• [Пункт задания]:
Пожалуйста, верните без изменений фрагмент отрывка о политическом режиме в Беларуси, начиная со слов «Мы уже отмечали, что» и далее вплоть до слов «экс-руководитель Госкомвоенпрома Роман Головченко.» включительно.

• [Выбранный отрывок]:
Считается, что гибридные режимы склонны скатываться либо к авторитаризму, либо к демократии, которые, в свою очередь, более устойчивы. В нашем случае есть основания считать, что уже произошла трансформация режима — он все более избавляется от примет гибридности, но приобретает черты персоналистского авторитарного режима с элементами военного.

Мы уже отмечали, что за несколько месяцев до минувшей президентской кампании один из главных центров силы в Беларуси — Администрацию президента — возглавил бывший заместитель председателя КГБ Игорь Сергеенко, а в разгар кампании главой правительства стал экс-руководитель Госкомвоенпрома Роман Головченко.

• [Представленные данные]:
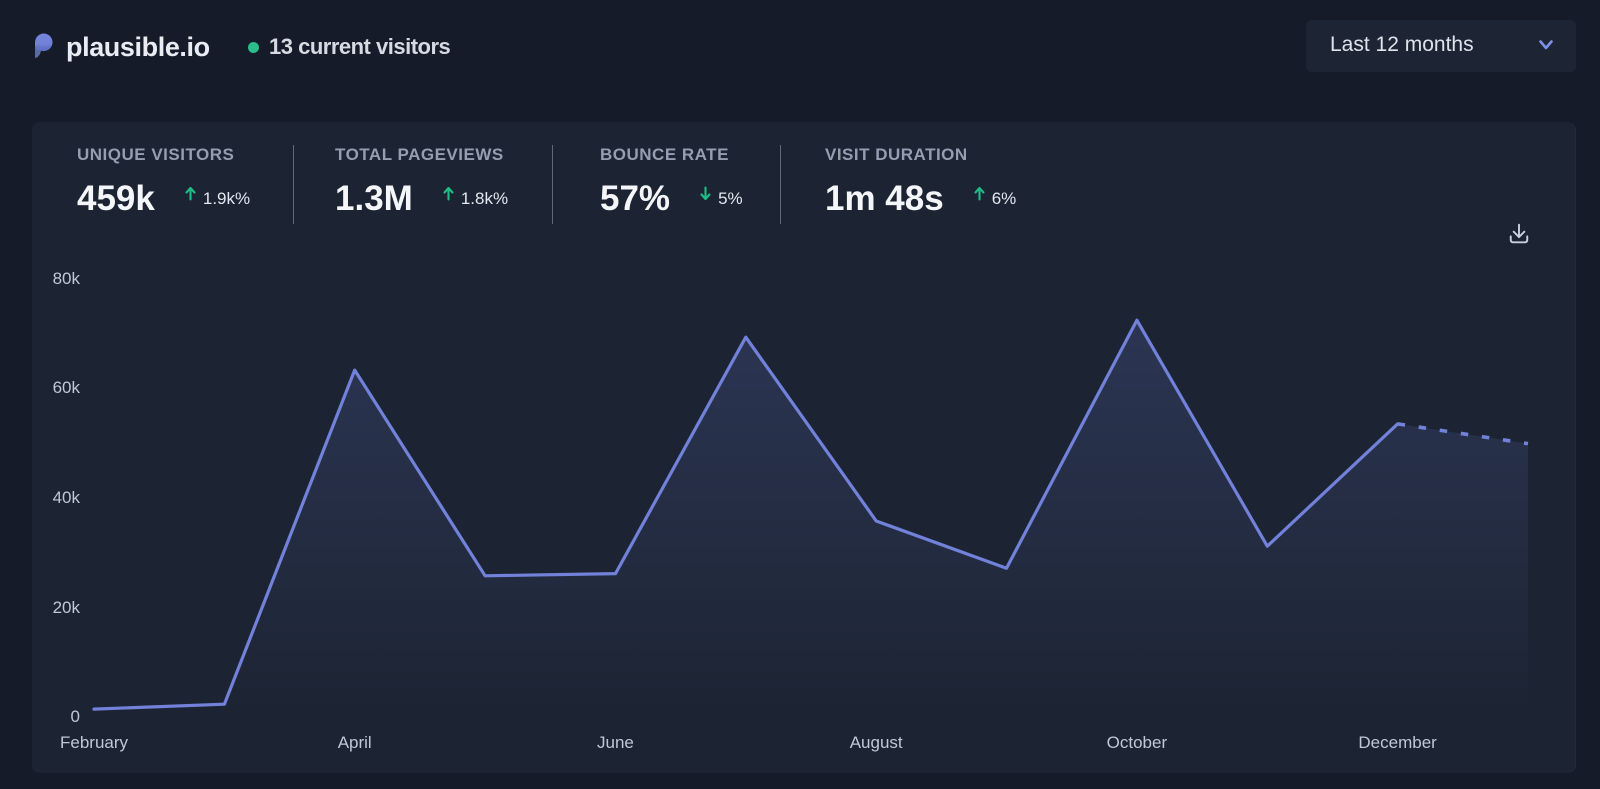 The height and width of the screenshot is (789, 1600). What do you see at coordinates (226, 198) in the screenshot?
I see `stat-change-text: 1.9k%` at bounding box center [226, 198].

* * *

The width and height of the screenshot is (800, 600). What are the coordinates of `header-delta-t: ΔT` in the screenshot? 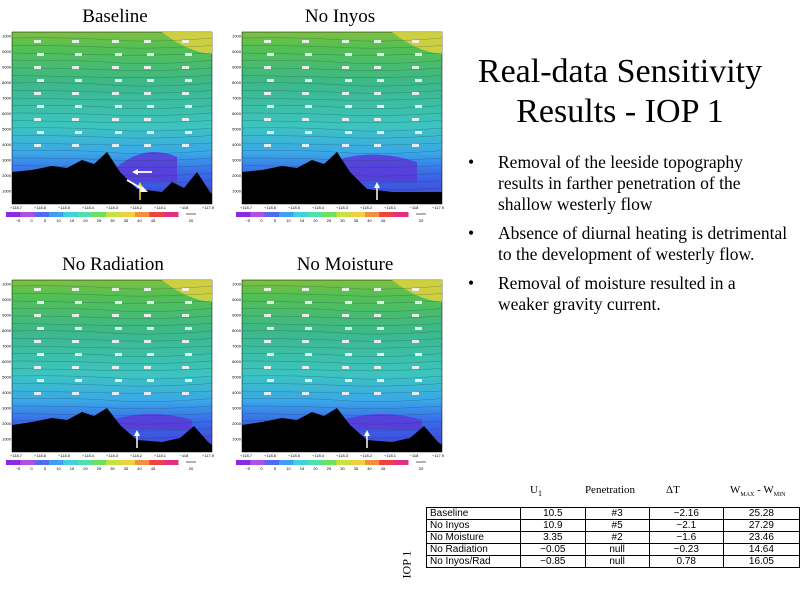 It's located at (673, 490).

• [Решение задания]:
Мы уже отмечали, что за несколько месяцев до минувшей президентской кампании один из главных центров силы в Беларуси — Администрацию президента — возглавил бывший заместитель председателя КГБ Игорь Сергеенко, а в разгар кампании главой правительства стал экс-руководитель Госкомвоенпрома Роман Головченко.